The offence was committed whilst Mr Ma was working for BNP on the proposed privatisation of Egana Jewellery & Pearls Ltd (Egana). Aware of the fact he was privy to confidential price sensitive information, Mr Ma tipped off his co-defendants, who subsequently all bought shares in Egana, prior to the privatisation deal being announced in July 2006.
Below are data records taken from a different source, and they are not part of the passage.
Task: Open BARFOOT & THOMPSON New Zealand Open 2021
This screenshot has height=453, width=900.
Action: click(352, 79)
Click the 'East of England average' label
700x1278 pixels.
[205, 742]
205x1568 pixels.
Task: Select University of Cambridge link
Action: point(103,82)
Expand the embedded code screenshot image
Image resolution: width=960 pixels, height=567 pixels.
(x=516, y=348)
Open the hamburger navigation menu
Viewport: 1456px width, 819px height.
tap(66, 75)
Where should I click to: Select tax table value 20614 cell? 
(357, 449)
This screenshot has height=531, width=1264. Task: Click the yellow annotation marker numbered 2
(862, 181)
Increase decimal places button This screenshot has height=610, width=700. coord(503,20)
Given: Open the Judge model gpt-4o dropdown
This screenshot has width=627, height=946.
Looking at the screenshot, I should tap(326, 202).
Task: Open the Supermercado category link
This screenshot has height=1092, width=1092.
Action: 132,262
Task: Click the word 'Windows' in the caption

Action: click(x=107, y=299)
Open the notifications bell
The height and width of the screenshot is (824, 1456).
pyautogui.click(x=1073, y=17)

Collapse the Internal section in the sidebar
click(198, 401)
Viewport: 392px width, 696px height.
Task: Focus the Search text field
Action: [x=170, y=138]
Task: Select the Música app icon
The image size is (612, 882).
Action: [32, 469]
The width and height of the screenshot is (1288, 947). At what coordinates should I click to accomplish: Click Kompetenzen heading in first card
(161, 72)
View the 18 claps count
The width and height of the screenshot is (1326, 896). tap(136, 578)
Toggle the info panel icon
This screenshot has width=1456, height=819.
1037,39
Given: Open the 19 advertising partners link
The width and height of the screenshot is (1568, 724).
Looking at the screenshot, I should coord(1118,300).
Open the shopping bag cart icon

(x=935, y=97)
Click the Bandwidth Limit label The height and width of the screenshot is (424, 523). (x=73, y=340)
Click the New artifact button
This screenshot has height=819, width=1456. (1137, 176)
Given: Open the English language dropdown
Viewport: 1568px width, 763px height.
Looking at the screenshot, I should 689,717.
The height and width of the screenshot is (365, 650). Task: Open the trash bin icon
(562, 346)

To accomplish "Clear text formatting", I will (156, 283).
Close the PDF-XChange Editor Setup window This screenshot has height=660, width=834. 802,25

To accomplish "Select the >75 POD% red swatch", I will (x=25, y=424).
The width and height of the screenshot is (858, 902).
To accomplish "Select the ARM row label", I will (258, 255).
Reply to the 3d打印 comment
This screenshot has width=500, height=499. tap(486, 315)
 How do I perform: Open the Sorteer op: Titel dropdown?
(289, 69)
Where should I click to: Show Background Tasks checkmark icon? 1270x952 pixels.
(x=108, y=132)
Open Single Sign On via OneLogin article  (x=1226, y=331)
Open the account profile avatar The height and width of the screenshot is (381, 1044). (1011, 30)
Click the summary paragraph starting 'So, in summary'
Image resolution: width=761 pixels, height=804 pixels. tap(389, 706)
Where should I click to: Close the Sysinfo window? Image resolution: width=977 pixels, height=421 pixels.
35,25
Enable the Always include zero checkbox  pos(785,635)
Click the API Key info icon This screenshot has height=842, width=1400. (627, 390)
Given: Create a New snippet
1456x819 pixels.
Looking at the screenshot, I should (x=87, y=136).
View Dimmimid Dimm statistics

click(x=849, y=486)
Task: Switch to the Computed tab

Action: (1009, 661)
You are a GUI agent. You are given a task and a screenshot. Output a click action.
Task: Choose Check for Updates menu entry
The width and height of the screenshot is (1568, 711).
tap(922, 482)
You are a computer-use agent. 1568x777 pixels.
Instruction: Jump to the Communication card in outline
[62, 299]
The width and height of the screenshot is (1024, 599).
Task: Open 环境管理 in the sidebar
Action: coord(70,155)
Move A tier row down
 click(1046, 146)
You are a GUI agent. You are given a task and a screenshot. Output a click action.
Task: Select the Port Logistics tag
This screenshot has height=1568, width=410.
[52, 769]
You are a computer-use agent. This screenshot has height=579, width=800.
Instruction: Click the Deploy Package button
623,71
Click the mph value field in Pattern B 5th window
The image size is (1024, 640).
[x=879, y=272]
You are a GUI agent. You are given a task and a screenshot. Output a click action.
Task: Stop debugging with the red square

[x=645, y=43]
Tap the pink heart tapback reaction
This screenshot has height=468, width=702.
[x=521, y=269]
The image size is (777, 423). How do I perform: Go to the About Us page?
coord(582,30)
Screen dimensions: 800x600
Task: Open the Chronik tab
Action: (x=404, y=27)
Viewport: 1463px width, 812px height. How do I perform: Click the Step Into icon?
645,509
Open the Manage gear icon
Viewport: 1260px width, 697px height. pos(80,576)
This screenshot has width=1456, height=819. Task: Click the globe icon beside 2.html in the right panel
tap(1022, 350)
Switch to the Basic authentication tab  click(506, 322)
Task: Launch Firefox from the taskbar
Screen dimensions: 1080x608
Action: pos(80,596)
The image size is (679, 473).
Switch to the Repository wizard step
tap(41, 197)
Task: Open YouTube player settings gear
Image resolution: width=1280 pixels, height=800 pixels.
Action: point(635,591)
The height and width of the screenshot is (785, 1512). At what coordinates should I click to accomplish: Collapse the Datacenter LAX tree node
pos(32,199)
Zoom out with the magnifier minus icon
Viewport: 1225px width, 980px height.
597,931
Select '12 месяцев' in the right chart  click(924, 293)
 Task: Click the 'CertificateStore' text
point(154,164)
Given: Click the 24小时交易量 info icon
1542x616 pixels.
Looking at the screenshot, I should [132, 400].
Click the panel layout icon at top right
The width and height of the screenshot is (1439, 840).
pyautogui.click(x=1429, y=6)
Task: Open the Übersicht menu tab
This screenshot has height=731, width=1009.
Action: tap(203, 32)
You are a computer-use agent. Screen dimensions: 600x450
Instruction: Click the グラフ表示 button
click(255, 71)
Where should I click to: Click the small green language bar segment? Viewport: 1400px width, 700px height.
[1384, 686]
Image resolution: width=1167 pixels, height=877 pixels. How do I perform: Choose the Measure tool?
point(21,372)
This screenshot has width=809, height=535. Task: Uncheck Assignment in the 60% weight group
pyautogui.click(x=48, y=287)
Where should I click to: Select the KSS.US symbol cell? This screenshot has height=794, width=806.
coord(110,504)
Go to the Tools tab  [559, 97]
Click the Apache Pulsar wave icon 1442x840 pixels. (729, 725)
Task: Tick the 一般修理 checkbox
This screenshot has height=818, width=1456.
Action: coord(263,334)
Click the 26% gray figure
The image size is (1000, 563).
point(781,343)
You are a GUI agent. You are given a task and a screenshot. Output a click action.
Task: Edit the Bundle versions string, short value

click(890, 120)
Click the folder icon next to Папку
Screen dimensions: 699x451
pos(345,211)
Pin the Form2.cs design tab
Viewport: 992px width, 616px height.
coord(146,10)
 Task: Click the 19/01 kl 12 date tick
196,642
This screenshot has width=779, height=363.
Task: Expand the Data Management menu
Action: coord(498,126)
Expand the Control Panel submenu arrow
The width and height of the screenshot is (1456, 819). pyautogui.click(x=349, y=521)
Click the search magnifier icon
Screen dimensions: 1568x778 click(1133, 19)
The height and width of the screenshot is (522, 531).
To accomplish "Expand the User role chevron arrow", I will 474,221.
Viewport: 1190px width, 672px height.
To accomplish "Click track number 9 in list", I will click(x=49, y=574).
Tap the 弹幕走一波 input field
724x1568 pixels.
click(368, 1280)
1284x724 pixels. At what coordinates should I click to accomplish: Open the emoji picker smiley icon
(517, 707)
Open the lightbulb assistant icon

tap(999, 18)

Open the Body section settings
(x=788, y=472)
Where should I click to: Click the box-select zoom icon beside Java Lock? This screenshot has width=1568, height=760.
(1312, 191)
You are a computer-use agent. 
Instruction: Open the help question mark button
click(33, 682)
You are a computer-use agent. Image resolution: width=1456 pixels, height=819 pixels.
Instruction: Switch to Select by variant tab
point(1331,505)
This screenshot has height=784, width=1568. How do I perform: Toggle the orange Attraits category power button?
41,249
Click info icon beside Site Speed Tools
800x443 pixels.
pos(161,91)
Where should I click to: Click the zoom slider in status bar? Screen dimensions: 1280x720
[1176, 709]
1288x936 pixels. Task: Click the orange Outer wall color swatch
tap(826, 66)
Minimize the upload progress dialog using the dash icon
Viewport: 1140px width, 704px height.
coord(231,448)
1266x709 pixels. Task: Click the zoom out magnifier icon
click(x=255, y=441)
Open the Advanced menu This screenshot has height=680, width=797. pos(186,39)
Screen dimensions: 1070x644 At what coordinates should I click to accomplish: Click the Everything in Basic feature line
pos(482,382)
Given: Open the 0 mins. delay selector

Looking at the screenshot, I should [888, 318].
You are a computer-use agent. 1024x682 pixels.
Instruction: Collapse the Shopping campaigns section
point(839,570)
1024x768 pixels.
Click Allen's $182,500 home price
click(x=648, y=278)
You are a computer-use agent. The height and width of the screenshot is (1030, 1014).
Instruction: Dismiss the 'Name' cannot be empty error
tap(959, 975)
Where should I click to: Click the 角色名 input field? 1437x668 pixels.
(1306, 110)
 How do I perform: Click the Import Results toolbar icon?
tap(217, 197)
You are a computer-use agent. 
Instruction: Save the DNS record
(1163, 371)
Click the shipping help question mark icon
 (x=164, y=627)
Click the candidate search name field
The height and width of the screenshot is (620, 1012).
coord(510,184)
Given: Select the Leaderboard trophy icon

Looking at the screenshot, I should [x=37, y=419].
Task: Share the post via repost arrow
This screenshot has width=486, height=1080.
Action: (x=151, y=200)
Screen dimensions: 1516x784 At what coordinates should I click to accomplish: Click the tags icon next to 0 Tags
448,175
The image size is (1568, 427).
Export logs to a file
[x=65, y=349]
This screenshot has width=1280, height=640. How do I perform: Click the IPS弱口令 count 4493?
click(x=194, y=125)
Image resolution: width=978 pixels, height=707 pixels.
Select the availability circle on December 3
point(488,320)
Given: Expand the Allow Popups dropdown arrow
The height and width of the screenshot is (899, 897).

Prior to the Egana judgment, the criminal insider dealing offence had only been prosecuted through summary trial in the Hong Kong Magistrates Court, where the maximum penalty on summary conviction is up to 3 years imprisonment and a fine of HK$1 million. The Egana case clearly demonstrates that the SFC is willing to take extra steps in order to ensure that investors remain protected from dishonest insiders. Following Egana, the SFC has, on 27 March 2009, secured its second criminal conviction for insider dealing at trial on indictment. Mr Andy Lam Kong Hung, who was found to have made a 140 per cent profit through dealing in shares when privy to price sensitive information, has been remanded in custody pending sentencing on 20 April 2009.
In a parallel development, the UK's Financial Services Authority (FSA), as part of its tougher approach to tackling market abuse, on 27 March 2009, secured its first insider dealing criminal conviction following a prosecution brought by the FSA alone.